Il abusait du raisonnement contre la raison. Et il n’avait d’entier plaisir que de l’intelligence. Comme il arrive souvent, ceux qui ne vivent que par l’esprit prennent la raison en grippe et se méfient de la science. Par le même effet, ceux qui vivent de passion, et qui ont mené toute leur vie passionnément, donnent plus à la raison que les autres. Du moins en politique. Ainsi Stendhal. Il se fait de la sorte une compensation, au sens mathématique. Il n’y a rien de si français. L’homme de France, quelle que soit sa puissance ou ses excès, tend toujours à l’équilibre : il est artiste. Plusieurs ont manqué le plus haut rang dans l’art et le génie, pour n’avoir pas pu compenser les excès de leur nature, sans pouvoir d’ailleurs se résoudre à n’en pas chercher la compensation. Voilà pourquoi Pascal reste au-dessus de tous. On le sent capable de ne rien sacrifier de ses grandeurs, et de les compenser toutes.

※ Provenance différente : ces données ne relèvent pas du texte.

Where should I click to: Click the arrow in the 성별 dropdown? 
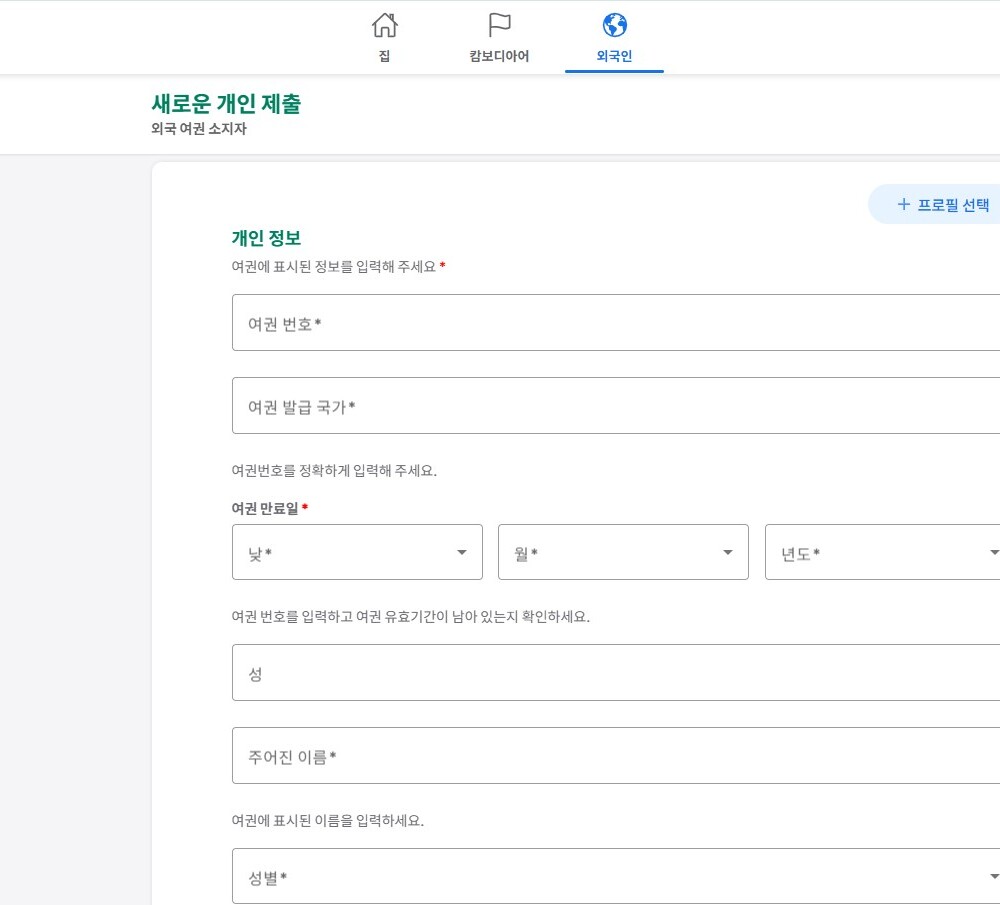pos(993,877)
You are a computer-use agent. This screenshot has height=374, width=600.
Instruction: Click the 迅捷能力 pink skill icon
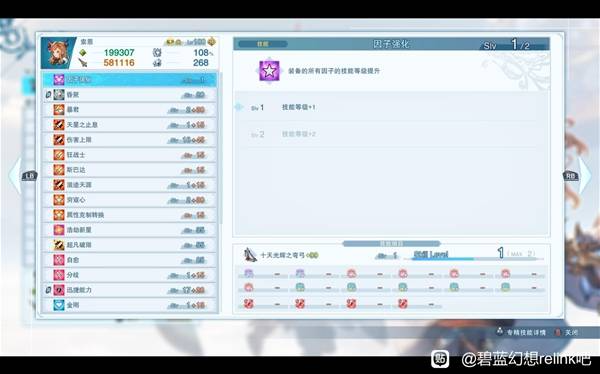(x=59, y=290)
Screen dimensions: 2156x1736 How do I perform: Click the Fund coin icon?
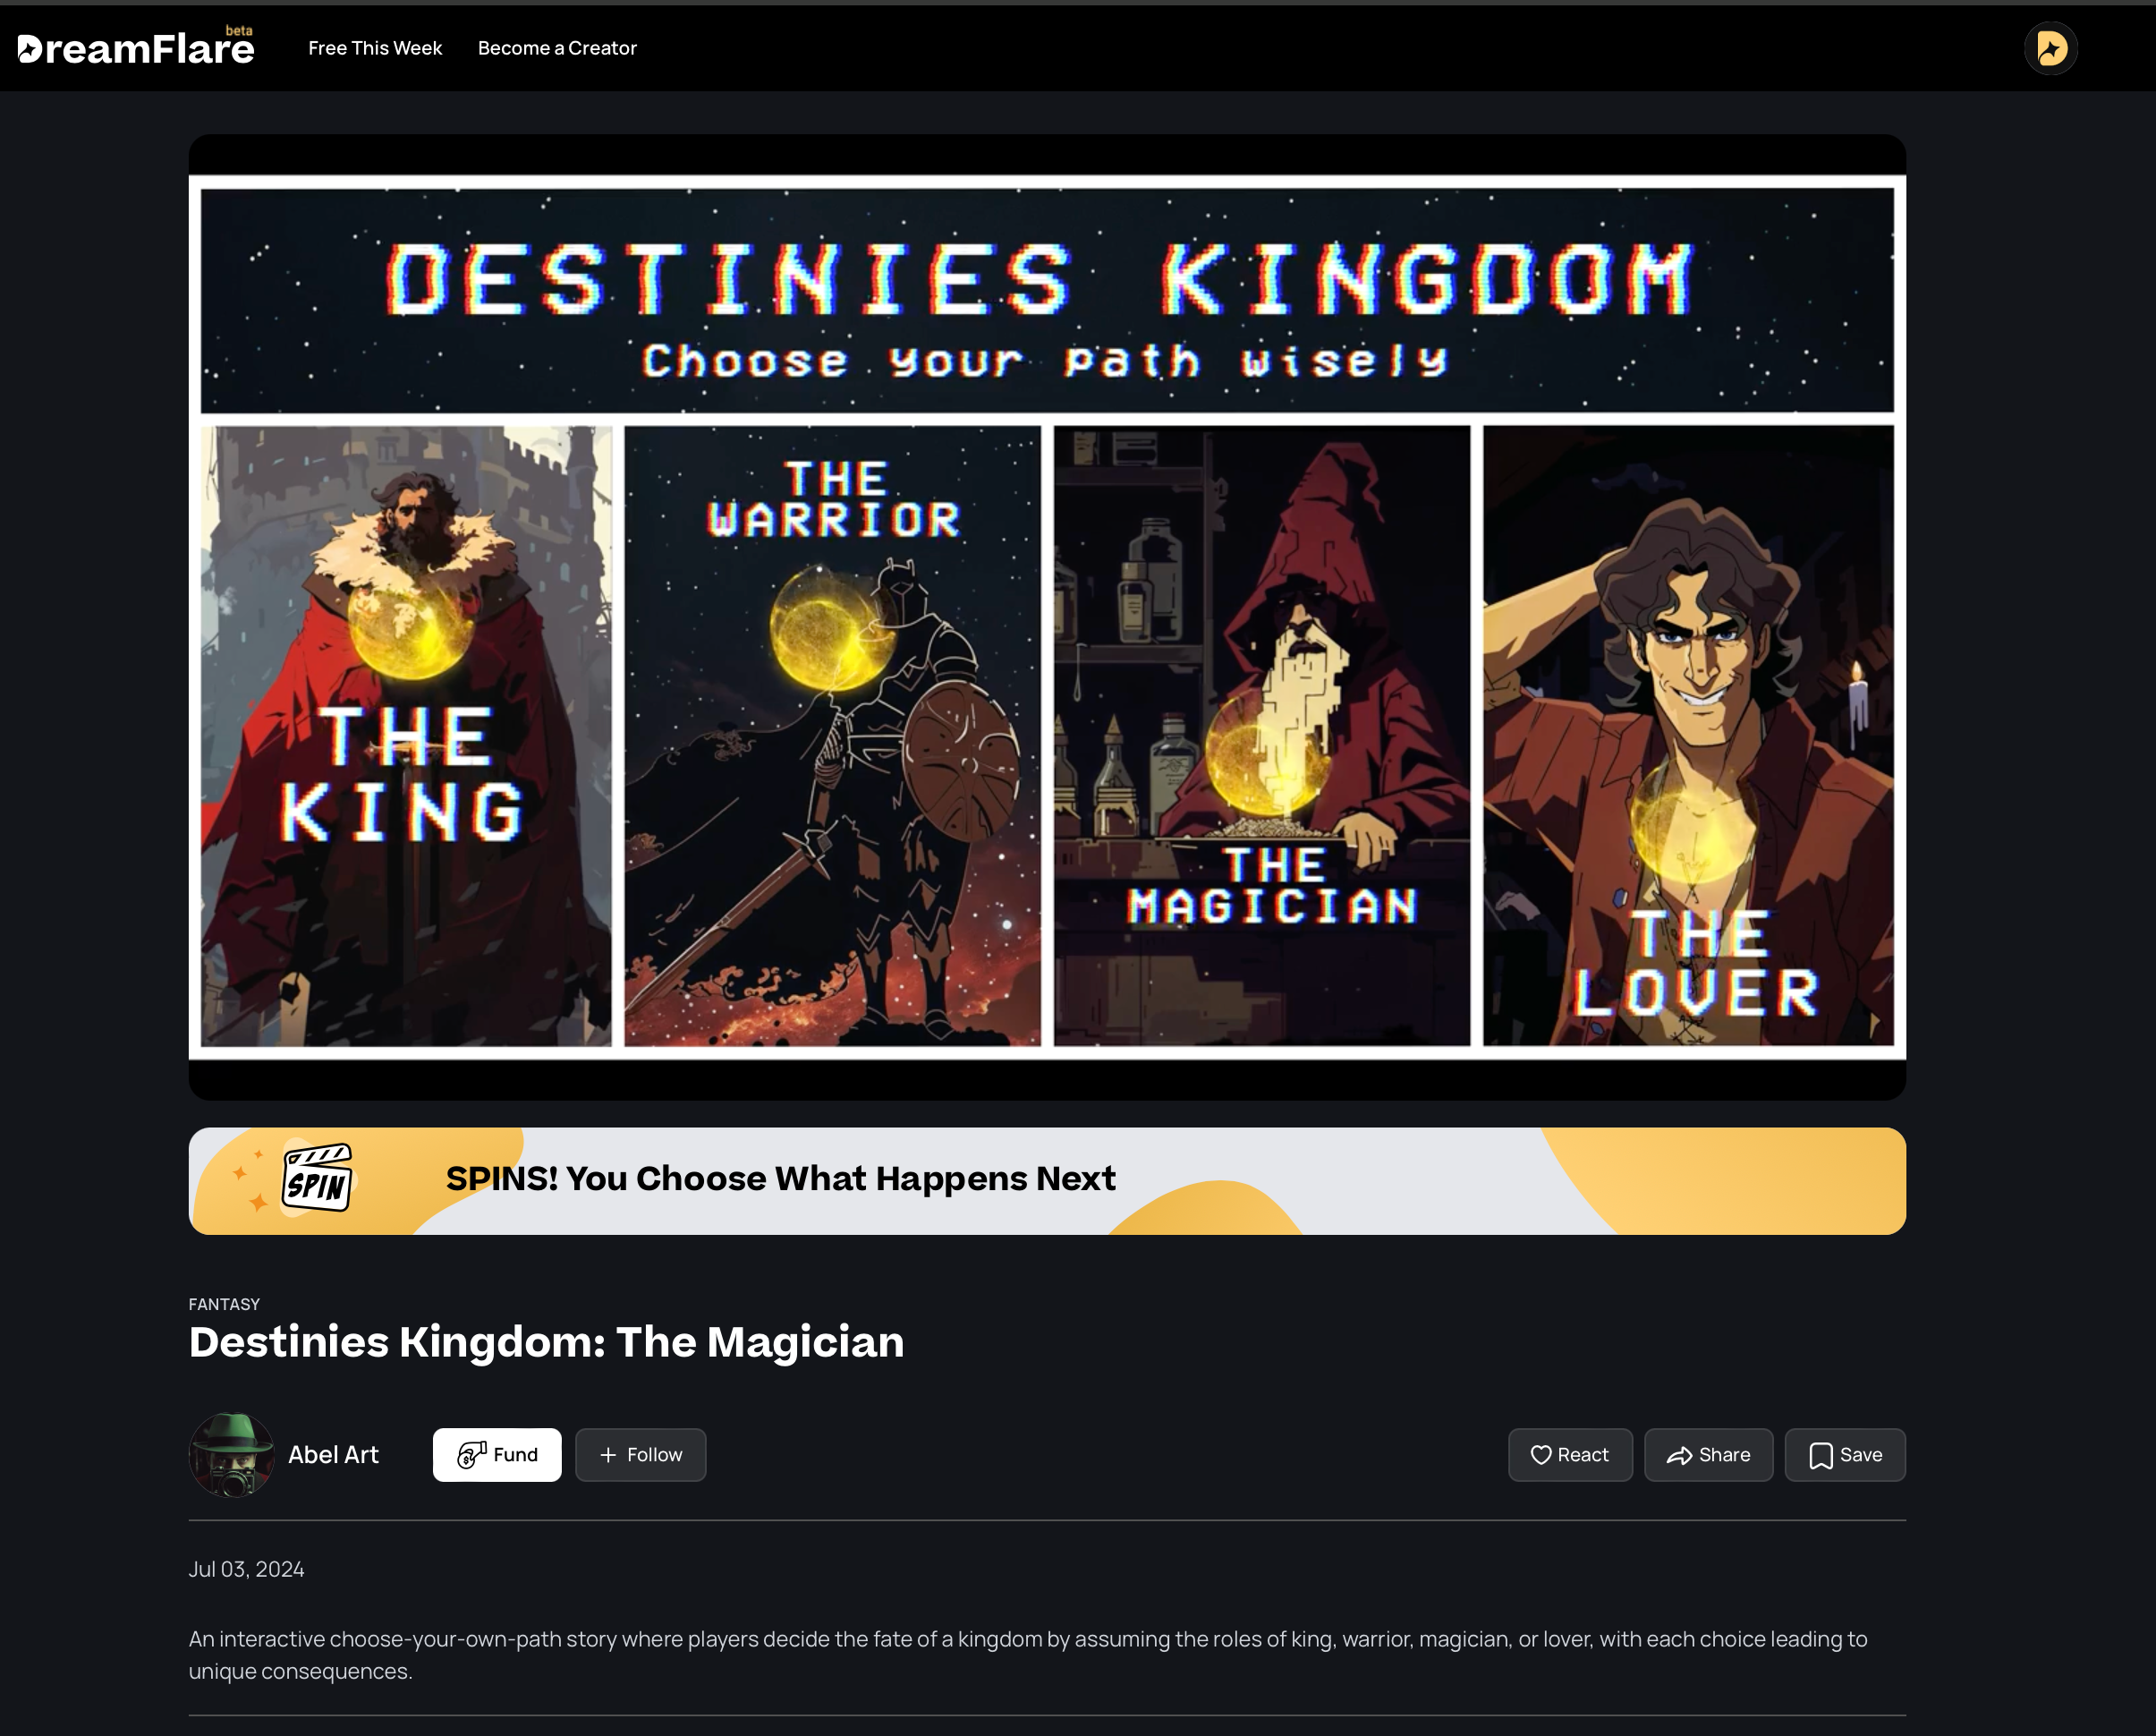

Au contraire, la force de la suprême compensation fait défaut à Chateaubriand, à Victor Hugo et presque à tous ceux qu’on appelle romantiques. Cette notion efface toute distinction formelle entre le classique et le romantique. Les distinguo qu’on en propose sont d’une vanité bien sotte et toujours de parti. Manie de classer propre aux docteurs.

§

On ne trompe pas Péguy sur le bon ouvrier. Il jugeait admirablement les gens de métier, et les gens d’études, les petits bourgeois, et les riches de profession, les politiques et les professeurs.

Il n’avait pas les mêmes lumières sur les princes et les artistes. Du moins, s’il n’entendait rien à la musique, il ne s’en cachait pas.

Le bon ouvrier à forte conscience fut toujours, pour Péguy, celui qui est capable de souffrir pour une belle cause. Un ouvrier sans bravoure et sans justice, on peut en faire un pape socialiste à Berlin : il n’est pas d’ici, il n’est pas de Paris : il est sans honneur.


L’amour de la sainteté et un goût de la liberté poussé jusqu’à l’humeur farouche ont fait l’amitié de Caërdal avec Péguy. Du caractère que je lui savais, je me suis longtemps étonné qu’il pût voir tant de monde et qu’il fût si répandu. Mais il était dans l’action jusqu’au cou. D’ailleurs, il ne se donnait pas : il s’est prêté. Beaucoup l’ont cru tout à tous ; et plusieurs lui en ont voulu, quand ils ont senti jusqu’où ils s’étaient trompés : il les avait trompés, à les entendre. Il y aurait fort à dire.

Péguy n’a pas cessé de se rendre plus humain : c’est être de plus en plus français.

Le seul progrès, pour un homme de France, est de quitter son parti, s’il en a un, pour se ranger uniquement au parti de la France, qui les enferme tous.